Rejecting quietism and triumphalism doesn’t solve every question about Christianity and politics, but it sets important boundaries for Christian participation in political affairs.
Some early Reformed theologians referred to this as a distinction between God’s civil and spiritual rule, or between his kingdom of power and kingdom of grace. Another way to think of it is as a distinction between God’s common grace (toward all creation) and his special or saving grace (toward his redeemed people). The distinction reflects the difference between God’s faithfulness to his universal promise of preservation in the post-flood covenant with Noah (Gen. 8:21–9:17) and his faithfulness to the promises of the new covenant, by which he gathers Christians unto salvation. While I don’t endorse everything the earlier theologians said about the two kingdoms, I believe these basic ideas are profoundly correct.
Contra quietism, two-kingdoms doctrine says political institutions are God-ordained and therefore legitimate. By participating in them, Christians promote God’s common-grace preservation of human society. Contra triumphalism, two-kingdoms doctrine says those political institutions are temporal and provisional, meant to serve limited purposes in this present age.

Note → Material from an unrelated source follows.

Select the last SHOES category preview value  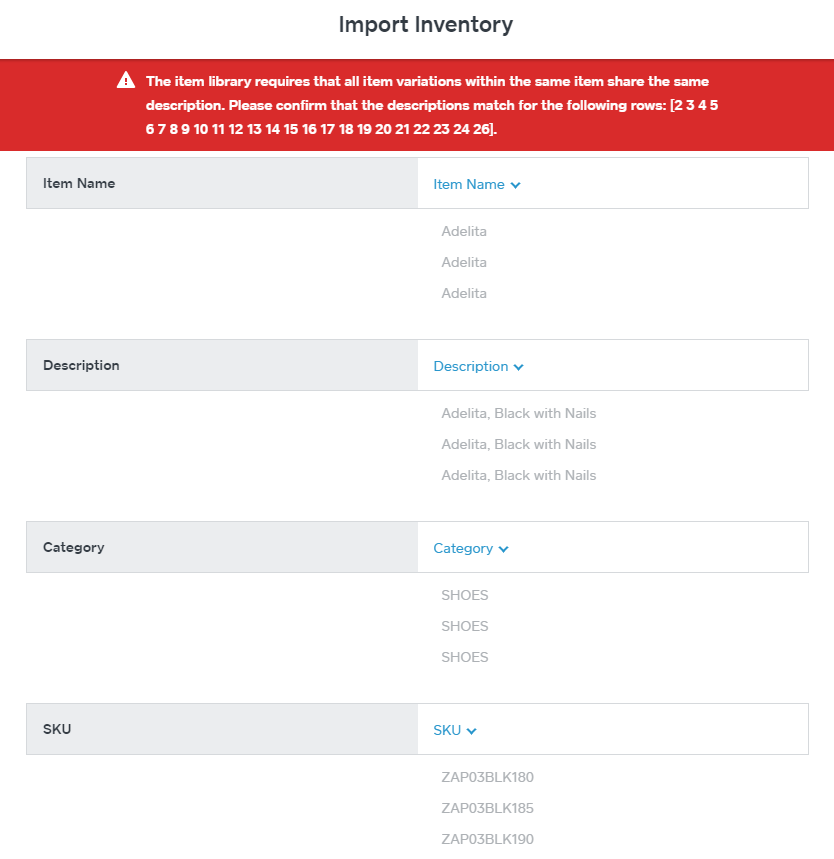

Daniel and his friends sought the peace of Babylon (Jer. 29:7), but they never thought they could make Babylon a new Jerusalem. To steer a middle path between quietism and triumphalism today, Christians likewise need to affirm that politics is both legitimate and provisional. Politics can be important without being of ultimate importance. And, so, Christians’ true spiritual unity lies not in national identity or political allegiance, but in their union with Christ and inheritance in a kingdom that cannot be shaken (Heb. 12:28).